I like to see exceptions as “dangling ifs”: if your code performs adequately, everything will be good, but if something is off, you just throw everything upwards, hoping that something in the higher-level program will catch it.

Exceptions do break the standard control flow. To take the image of the rope again, when you call a function that can throw an exception, then a strand of the rope will go into the function (just like before), but you’ll have no guarantee that the strand will be returned to the rope and the place where you called the function. It can be re-attached anywhere above in the call stack. The only way to prevent that is to try-catch all exceptions when you call the function, but this is only possible if you know what to do in every case of error.

Moreover, when you write a function in which you may throw an exception, you have no way to know if and where it will be caught.

Though this is not as bad as a goto, because it is more controlled, you can still easily write spaghetti code. With this hindsight, we can consider that exceptions are a fancy, “modern” equivalent of goto.

We can even write the nested-loops-escape with exceptions:


    for (int i = 0 ; i < size_i ; ++i)
        for (int j = 0 ; j < size_j ; ++j)
            if (condition_of_exit(i,j))
catch (const std::exception& e)
{ /* nothing */ }


I wouldn’t recommend it though. Exceptions are evil.

Are exceptions really evil?

…are they? Not really.

In the previous section, I stated that goto isn’t inherently evil, but is bad practice because it is really error-prone for what there is to gain from it. The same goes for exception: it’s not pure evilness, it’s a just feature.

In my opinion, unlike goto, there are ways to use exceptions safely.

One major difference between exceptions and gotos

To understand how to correctly use exceptions, we must understand the differences between them and gotos.

Exceptions do not send the execution somewhere undefined, it sends the execution upward in the stack. It can be a few blocks upward (like in the nested-loops example) or several function calls upward.

When to use exceptions?

Sending the program execution upward is still pretty undefined, and in most cases, we don’t want to break the program continuity.

In most cases.

There is one specific situation when we want the execution to stop abruptly: when someone misuses a feature in a way that could cause an unwanted behavior (or worse).

When you write a feature, you want to be able to stop any degraded state from happening, and instead send the execution upward and say “something unexpected happened, I can’t proceed”. Not only this will prevent any unwanted behavior, but it will also warn the user that they misused your feature, forcing them to either correct their use of it or handle the error they caused.

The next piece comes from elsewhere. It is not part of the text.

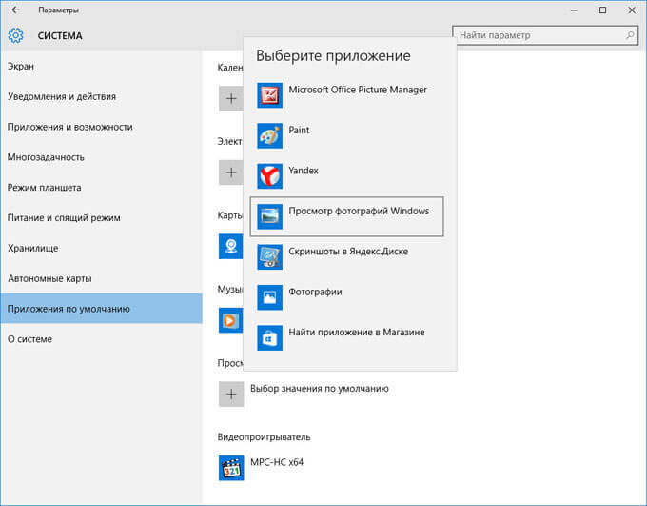
Task: Click the Найти параметр search field
Action: 545,35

When you write a feature, there is a virtual wall between you and the user, with a tiny hole that is represented by the feature’s interface. It’s up to each of you to handle how the fictional rope behaves on each side of the wall.

A feature can be a whole library or a single class, but as long as it’s encapsulated, it’s okay to use exception as part of their interface.

A good example of that is the at() method of std::vector<>. The method’s goal is to return the nth element of the vector, but there is a chance that the user ask for an out-of-bound element. In that case, throwing an exception is a good way to stop the vector from causing an undefined behavior. If the user catches the exception, they can write a code to execute in case of OOB index. If not, then the program stops and indicates that an out-of-bound has been raised, forcing the user to secure their code or handle the degraded state.

In any case, you must document every exception your code can throw.

Wrapping up

I feel like many of the articles I write could just be concluded by “just don’t be stupid”, but I always try to give a good summary anyway, because not being stupid is actually harder than it looks (I am myself sometimes quite stupid, and it happens more times than I would admit).

It is especially hard to not be stupid with exceptions, considering how easy it is to blow everything up. I will try to summarize the good practice to apply regarding exception in three points:

  • Do not use exceptions for flow control.
  • You can use exceptions as part of your feature interface.
  • Document every exception your feature can throw.